I am afraid Sfard has this part wrong, at least as far as the Zionist belief in a “moral ideal” that every nation has a right to freedom. There is no historical evidence that the Zionist movement ever asserted such an ideal except as a brief bit of useful post-World War I propaganda. Quite the contrary, Zionist nationalism was pursued as an extension of European colonialism. Early on Zionist leaders hitched their national ambitions (via the Balfour Declaration) to British imperialism—which, under no circumstances, espoused the national rights of the peoples they ruled. Thus, the Zionists turned on the British when they no longer needed their patronage, in order to force them out of Palestine. Just so, according to the latest biography of David Ben Gurion (Tom Segev’s A State At Any Cost), modern Israel’s founding father always understood the movement of European Jews into Palestine as one of “conquest.”
Thus, it is much more accurate to say that Zionists reserved, and still reserve, the ideal of national freedom in Palestine solely to themselves. And they do so without the “dissonance” Sfard claims is engendered by a simultaneous belief in a universal right of national freedom. Indeed, any such ideal that might support rights of any kind for the Palestinians on an equal basis with Israeli Jews is anathema to most Zionists. It is within this context that Meir Shamgar could at once be the nation’s legal hero and simultaneously deny the application of universal human rights and international law in Israel’s “Occupied Territories.”
Part III—The Broader Lesson
We can understand this disparity more broadly once we realize that ethics, or value-systems generally, are locally generated. This means that, while in principle, each value-system might have concepts such as fairness, honesty, humaneness, that have universal character, they have traditionally, that is historically, been put into practice in a more narrow way for the benefit of particular in-groups. Over time these in-groups have gotten larger until today the largest of them is now the nation state. However, the nation state has also been a source of world wars and large scale atrocities. After World War II, and the experience of a number of genocides, efforts were made to establish a set of trans-national values laid out in international law and in the United Nations Universal Declaration of Human Rights. It was hoped that nation states could be persuaded (by the memory of the horrors of World War II, if nothing else) to adhere to humane international laws that transcended national in-groups.
Despite the historically proven fact that an in-group approach to ethics has encouraged racism and other forms of bigotry as well as horrific war, there still continues a struggle between those who would apply ethical standards universally and those who would hold to the traditional in-group exceptionalism. Meir Shamgar and the Zionists followed this latter approach.
The road they have chosen has certainly generated exclusive ethics and values reserved for just their in-group. Inevitably, this has resulted in a highly discriminatory Israeli environment which many (including some Israelis) see as creating an apartheid society. Apartheid is a form of racism recognized under international law as a crime against humanity.

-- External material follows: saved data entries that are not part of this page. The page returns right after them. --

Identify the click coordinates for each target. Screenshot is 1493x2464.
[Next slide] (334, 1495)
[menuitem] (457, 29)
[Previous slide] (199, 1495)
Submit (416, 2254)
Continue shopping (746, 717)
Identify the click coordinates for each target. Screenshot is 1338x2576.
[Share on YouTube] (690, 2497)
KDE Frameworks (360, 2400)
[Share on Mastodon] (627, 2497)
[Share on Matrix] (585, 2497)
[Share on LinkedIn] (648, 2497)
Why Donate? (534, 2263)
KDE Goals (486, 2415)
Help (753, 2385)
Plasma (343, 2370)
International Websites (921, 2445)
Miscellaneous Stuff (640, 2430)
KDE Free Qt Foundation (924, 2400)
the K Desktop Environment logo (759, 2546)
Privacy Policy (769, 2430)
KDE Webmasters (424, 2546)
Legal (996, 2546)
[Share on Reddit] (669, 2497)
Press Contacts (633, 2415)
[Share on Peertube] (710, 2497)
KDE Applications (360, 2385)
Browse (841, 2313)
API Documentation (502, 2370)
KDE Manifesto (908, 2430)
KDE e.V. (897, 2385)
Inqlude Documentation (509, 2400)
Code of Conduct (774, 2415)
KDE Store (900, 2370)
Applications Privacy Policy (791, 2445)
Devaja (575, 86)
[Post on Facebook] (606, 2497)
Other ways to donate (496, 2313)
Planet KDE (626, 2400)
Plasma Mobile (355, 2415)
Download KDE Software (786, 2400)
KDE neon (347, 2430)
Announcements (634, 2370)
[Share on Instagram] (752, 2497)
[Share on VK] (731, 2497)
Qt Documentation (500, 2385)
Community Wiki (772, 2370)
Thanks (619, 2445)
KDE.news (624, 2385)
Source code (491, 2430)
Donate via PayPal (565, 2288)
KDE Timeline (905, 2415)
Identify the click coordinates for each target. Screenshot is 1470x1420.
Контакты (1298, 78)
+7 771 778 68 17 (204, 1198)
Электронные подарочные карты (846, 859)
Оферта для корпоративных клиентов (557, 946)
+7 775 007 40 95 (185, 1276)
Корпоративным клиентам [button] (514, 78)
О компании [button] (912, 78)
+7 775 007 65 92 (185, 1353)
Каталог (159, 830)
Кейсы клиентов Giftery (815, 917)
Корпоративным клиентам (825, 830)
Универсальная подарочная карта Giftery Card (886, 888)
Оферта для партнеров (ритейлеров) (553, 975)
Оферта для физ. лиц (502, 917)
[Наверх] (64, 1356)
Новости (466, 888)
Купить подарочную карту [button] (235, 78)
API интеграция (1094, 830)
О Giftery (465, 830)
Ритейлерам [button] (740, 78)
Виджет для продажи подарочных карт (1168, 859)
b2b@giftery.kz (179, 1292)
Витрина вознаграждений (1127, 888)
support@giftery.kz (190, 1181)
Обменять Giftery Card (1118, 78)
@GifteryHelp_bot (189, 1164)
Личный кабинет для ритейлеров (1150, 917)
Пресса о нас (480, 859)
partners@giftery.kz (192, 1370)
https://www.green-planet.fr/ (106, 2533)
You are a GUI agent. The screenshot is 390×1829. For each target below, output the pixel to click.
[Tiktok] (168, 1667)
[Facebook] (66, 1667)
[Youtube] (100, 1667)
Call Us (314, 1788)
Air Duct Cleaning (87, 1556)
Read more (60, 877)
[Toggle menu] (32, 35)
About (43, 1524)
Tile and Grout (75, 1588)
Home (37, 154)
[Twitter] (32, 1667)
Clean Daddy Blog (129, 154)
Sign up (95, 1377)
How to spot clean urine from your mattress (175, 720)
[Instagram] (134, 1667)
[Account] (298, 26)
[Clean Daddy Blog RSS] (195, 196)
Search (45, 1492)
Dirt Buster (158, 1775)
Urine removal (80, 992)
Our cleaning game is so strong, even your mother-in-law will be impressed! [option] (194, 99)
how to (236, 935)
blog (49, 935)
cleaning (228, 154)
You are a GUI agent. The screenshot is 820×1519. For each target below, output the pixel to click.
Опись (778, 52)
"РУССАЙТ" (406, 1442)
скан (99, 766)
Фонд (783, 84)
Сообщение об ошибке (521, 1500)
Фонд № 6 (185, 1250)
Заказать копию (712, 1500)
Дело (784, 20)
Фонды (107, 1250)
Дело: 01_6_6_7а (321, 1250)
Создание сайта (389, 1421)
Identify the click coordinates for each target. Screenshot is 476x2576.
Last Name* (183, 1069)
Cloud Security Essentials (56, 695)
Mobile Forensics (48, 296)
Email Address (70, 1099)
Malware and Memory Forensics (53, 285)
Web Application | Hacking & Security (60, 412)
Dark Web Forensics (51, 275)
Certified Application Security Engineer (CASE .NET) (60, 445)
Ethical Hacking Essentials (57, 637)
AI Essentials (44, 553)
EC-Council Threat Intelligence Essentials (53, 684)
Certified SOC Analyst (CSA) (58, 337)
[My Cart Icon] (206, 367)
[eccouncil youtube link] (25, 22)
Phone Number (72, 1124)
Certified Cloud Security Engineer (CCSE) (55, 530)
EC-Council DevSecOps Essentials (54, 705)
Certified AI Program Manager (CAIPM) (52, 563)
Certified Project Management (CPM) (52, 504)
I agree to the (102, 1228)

The cost here is not just the injustice done to the Palestinians. There is also a serious undermining of both international law and the moral integrity of the Jewish people. One wonders if Meir Shamgar ever thought of his legal rulings and administrative reforms in this way? Or, for him, was there nothing beyond a narrow version of the ethnic nation state, where the rule of law was a sole possession of a sub-group of citizens. Of course, great men of “towering intellect and deeply held ethical values” should not think and act in such exclusionary ways. However, those who would readily sacrifice the well-being of millions do.